Exercise objective:
Please transcribe the listing below in full and word for word, without its pictures.

Task data:
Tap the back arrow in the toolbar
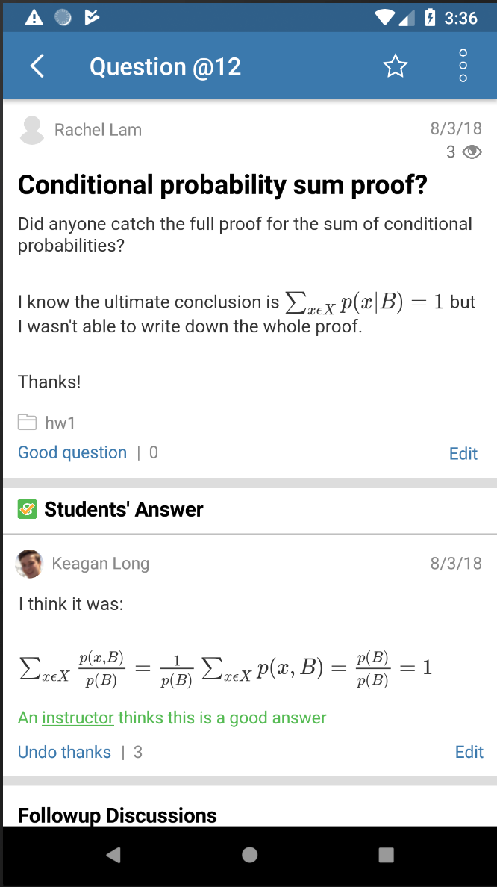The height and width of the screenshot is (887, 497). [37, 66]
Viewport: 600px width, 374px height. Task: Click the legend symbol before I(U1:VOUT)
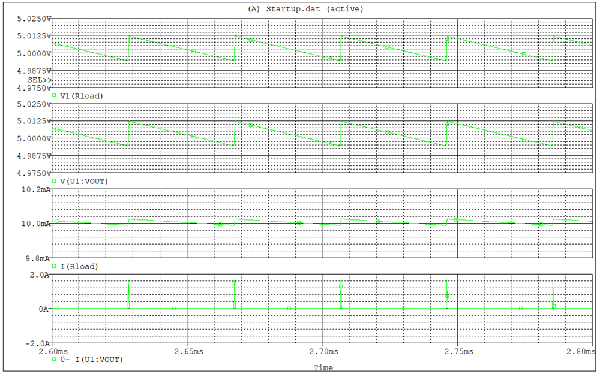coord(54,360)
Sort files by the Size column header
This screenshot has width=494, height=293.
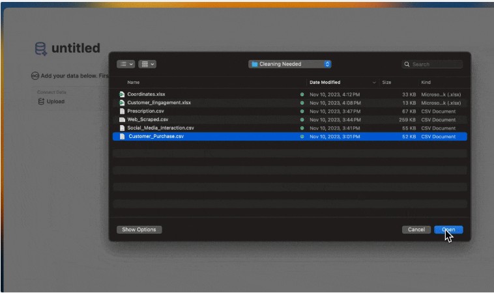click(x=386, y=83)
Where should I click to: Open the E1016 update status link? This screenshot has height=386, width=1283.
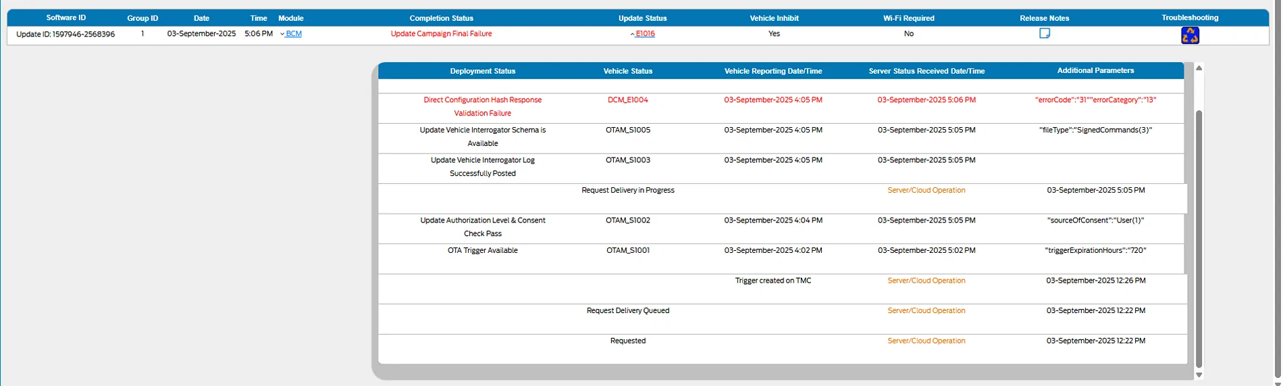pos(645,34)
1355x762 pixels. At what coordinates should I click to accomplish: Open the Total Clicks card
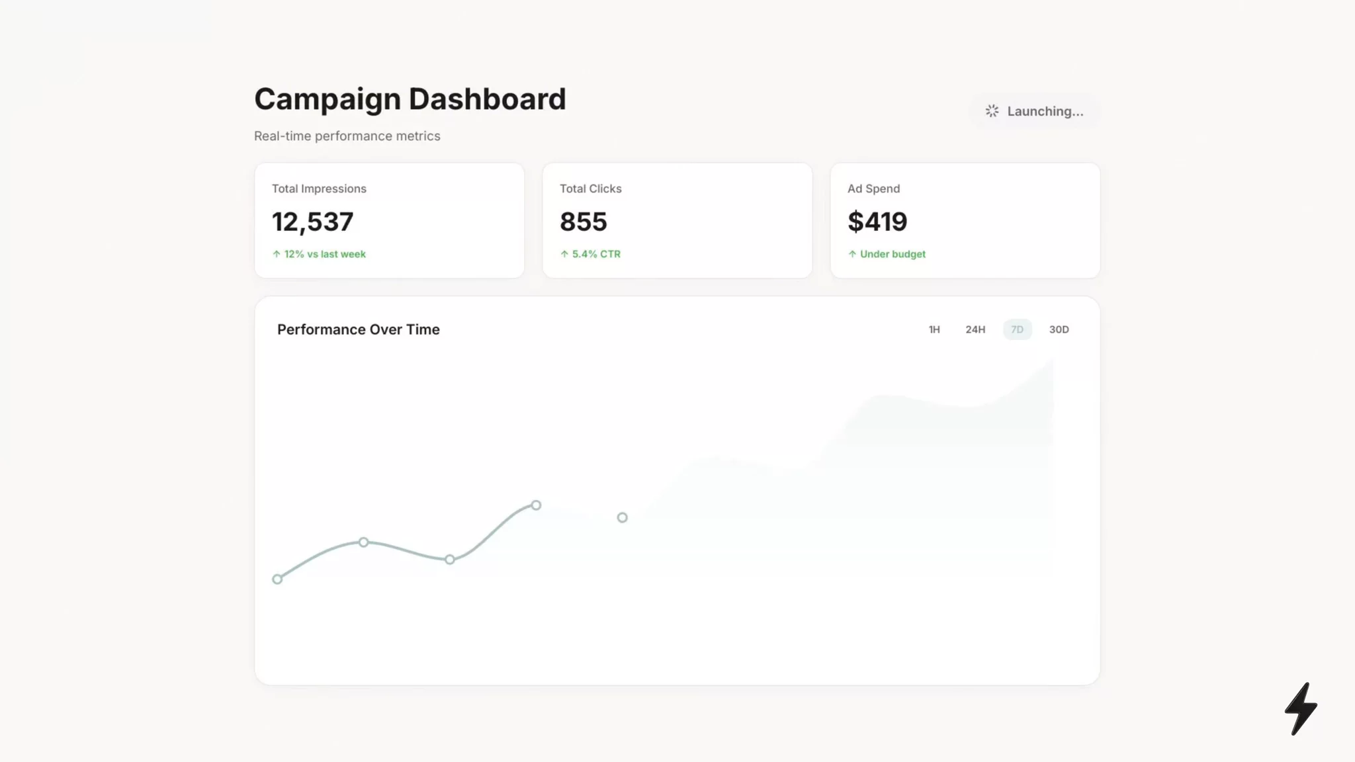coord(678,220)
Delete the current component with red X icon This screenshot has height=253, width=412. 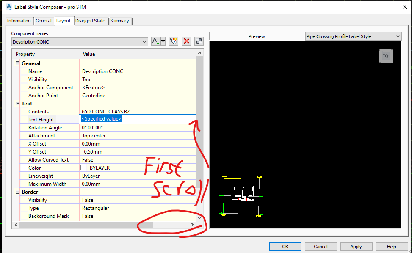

Task solution:
Tap the back arrow in the toolbar
The height and width of the screenshot is (887, 497). [37, 66]
Viewport: 600px width, 374px height. Task: Click the legend symbol before I(U1:VOUT)
coord(54,360)
Sort files by the Size column header
This screenshot has width=494, height=293.
click(x=386, y=83)
Where should I click to: Open the E1016 update status link? This screenshot has height=386, width=1283.
pos(645,34)
1355x762 pixels. At what coordinates should I click to accomplish: Open the Total Clicks card
coord(678,220)
Delete the current component with red X icon This screenshot has height=253, width=412. 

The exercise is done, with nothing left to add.